* START DATA SHOWN *

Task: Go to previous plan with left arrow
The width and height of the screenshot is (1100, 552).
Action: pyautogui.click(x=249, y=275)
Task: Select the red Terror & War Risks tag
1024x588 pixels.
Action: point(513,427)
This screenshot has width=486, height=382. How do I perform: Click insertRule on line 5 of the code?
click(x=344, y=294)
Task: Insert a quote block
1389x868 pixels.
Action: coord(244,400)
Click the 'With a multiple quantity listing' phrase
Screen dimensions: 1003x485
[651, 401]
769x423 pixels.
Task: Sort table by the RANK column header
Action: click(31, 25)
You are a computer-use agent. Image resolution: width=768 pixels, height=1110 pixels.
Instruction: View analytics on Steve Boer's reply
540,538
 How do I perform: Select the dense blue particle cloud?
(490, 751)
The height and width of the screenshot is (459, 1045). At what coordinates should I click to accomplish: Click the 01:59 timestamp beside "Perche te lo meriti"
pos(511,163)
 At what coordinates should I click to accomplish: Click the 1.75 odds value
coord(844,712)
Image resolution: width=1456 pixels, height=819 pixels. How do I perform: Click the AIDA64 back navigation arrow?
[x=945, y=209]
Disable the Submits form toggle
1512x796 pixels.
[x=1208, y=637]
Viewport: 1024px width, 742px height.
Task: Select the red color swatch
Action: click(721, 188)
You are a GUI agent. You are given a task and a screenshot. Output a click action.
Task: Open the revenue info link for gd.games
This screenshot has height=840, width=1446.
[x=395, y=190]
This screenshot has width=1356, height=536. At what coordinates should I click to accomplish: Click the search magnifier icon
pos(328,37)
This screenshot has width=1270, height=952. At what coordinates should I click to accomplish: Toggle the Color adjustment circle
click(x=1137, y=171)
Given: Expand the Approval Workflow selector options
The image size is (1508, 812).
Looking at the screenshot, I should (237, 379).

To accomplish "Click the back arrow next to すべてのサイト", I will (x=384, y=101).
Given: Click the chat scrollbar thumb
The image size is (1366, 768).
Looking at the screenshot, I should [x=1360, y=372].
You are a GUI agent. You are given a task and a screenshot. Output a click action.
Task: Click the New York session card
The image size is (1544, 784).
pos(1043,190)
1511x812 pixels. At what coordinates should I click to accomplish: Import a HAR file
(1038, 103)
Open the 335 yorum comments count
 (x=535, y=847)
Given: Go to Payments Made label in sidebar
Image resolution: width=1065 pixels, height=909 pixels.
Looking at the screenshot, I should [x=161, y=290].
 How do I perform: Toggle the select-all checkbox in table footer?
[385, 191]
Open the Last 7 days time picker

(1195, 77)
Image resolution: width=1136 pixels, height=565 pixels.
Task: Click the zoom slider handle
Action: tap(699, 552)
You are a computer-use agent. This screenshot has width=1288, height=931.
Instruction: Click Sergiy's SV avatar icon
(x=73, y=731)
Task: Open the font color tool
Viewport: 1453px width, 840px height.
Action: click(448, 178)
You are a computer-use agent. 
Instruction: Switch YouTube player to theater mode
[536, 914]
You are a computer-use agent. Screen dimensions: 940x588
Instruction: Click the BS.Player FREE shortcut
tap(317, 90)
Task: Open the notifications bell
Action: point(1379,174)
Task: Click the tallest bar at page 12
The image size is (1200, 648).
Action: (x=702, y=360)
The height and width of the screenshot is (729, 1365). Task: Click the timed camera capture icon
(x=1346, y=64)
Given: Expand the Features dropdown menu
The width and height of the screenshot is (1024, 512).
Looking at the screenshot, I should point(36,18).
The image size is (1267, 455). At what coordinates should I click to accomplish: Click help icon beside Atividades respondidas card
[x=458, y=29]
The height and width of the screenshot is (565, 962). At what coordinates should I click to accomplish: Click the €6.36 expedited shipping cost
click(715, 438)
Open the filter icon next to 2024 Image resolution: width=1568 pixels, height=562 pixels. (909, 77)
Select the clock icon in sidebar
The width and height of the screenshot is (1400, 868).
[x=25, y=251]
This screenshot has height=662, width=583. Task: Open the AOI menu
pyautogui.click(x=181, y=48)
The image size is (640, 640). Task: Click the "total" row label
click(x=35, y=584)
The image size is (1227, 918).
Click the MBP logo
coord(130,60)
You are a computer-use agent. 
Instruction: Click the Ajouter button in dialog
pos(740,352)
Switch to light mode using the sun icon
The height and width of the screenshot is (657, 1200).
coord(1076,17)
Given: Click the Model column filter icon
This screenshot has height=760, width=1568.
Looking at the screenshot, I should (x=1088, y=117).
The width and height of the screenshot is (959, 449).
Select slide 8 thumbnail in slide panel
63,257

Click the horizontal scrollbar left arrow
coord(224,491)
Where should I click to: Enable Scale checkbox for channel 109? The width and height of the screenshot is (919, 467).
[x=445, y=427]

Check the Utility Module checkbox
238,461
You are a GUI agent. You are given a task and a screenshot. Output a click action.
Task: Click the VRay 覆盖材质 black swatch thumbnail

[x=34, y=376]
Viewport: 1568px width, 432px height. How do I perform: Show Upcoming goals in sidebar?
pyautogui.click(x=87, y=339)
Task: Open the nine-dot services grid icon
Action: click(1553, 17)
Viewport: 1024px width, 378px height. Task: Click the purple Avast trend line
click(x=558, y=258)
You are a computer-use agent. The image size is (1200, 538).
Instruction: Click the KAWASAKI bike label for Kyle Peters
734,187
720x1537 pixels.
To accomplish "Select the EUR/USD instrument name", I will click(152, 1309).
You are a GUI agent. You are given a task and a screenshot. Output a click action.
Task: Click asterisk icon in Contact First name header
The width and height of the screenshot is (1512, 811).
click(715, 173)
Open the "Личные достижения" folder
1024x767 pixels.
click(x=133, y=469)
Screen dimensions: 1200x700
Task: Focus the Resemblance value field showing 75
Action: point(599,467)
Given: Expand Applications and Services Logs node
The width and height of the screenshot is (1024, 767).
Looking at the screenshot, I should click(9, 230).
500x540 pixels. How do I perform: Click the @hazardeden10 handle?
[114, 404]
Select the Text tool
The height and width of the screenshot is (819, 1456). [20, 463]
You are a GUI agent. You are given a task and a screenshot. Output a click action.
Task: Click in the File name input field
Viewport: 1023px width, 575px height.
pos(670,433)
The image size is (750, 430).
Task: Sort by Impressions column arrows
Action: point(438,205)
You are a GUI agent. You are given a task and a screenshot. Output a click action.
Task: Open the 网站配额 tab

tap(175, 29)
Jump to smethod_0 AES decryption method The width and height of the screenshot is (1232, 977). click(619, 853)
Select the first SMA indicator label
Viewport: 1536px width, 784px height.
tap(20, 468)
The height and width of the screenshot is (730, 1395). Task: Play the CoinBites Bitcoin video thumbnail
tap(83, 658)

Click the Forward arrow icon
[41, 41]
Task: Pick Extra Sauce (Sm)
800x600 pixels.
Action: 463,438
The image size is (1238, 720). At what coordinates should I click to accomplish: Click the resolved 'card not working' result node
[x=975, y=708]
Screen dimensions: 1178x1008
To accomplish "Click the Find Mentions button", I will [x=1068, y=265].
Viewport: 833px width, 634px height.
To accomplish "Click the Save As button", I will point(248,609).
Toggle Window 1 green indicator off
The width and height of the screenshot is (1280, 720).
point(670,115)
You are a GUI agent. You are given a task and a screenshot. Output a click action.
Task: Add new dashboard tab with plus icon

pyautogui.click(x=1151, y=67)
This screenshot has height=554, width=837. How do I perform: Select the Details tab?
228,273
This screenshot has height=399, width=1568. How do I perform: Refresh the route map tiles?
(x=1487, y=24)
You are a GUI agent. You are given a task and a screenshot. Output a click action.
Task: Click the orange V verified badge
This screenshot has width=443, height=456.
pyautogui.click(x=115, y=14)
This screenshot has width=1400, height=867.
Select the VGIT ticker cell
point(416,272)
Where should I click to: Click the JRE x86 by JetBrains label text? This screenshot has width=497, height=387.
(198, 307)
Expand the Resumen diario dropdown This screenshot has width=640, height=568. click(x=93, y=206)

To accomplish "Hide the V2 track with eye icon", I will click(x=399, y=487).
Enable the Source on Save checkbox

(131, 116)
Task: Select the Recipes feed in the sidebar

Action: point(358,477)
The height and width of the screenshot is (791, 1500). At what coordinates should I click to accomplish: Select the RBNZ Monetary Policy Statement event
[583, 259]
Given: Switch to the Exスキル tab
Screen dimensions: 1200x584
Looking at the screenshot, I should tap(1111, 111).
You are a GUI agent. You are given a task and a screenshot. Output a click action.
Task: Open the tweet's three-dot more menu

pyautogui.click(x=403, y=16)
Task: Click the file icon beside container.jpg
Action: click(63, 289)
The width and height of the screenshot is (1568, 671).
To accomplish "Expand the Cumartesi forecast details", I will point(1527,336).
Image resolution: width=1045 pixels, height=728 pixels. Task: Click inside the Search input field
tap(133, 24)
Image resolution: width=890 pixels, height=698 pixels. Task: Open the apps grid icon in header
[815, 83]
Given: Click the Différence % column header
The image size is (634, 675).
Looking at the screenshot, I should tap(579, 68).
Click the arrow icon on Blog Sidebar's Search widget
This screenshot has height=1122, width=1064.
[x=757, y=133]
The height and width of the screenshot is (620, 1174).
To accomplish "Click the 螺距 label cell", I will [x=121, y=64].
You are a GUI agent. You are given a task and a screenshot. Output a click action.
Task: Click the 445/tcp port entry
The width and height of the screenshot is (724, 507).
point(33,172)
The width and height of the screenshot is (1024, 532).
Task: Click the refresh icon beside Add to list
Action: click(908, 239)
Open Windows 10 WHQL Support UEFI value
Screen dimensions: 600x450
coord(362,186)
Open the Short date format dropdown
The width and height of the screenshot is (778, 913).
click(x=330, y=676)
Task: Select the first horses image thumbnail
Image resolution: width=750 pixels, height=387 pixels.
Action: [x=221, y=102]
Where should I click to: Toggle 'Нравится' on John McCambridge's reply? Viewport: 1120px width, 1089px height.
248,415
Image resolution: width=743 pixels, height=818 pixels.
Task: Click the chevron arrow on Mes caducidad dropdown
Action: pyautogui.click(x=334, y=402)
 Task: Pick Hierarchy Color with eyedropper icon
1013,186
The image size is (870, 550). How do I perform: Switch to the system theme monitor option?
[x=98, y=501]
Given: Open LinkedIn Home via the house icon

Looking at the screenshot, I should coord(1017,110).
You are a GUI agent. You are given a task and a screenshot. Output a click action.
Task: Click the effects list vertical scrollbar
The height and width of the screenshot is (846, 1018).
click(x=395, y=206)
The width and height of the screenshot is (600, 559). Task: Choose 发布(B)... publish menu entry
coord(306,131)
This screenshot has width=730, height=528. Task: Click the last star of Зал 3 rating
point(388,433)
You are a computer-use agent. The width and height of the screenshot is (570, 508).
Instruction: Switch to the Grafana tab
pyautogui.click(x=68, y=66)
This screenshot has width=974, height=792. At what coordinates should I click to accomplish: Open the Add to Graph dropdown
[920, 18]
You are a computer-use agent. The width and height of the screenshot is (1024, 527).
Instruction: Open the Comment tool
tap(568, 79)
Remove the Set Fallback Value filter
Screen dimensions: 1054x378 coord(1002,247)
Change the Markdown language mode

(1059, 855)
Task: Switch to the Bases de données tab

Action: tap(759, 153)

* END DATA SHOWN *

## TO DO:
Copy the lines of the items word for word, starting at the line that contains "How do I perform: Toggle" and ending at the line that contains "coord(130,60)".

## REPLY:
 How do I perform: Toggle the select-all checkbox in table footer?
[385, 191]
Open the Last 7 days time picker

(1195, 77)
Image resolution: width=1136 pixels, height=565 pixels.
Task: Click the zoom slider handle
Action: tap(699, 552)
You are a computer-use agent. This screenshot has width=1288, height=931.
Instruction: Click Sergiy's SV avatar icon
(x=73, y=731)
Task: Open the font color tool
Viewport: 1453px width, 840px height.
Action: click(448, 178)
You are a computer-use agent. 
Instruction: Switch YouTube player to theater mode
[536, 914]
You are a computer-use agent. Screen dimensions: 940x588
Instruction: Click the BS.Player FREE shortcut
tap(317, 90)
Task: Open the notifications bell
Action: point(1379,174)
Task: Click the tallest bar at page 12
The image size is (1200, 648).
Action: (x=702, y=360)
The height and width of the screenshot is (729, 1365). Task: Click the timed camera capture icon
(x=1346, y=64)
Given: Expand the Features dropdown menu
The width and height of the screenshot is (1024, 512).
Looking at the screenshot, I should point(36,18).
The image size is (1267, 455). At what coordinates should I click to accomplish: Click help icon beside Atividades respondidas card
[x=458, y=29]
The height and width of the screenshot is (565, 962). At what coordinates should I click to accomplish: Click the €6.36 expedited shipping cost
click(715, 438)
Open the filter icon next to 2024 Image resolution: width=1568 pixels, height=562 pixels. (909, 77)
Select the clock icon in sidebar
The width and height of the screenshot is (1400, 868).
[x=25, y=251]
This screenshot has height=662, width=583. Task: Open the AOI menu
pyautogui.click(x=181, y=48)
The image size is (640, 640). Task: Click the "total" row label
click(x=35, y=584)
The image size is (1227, 918).
Click the MBP logo
coord(130,60)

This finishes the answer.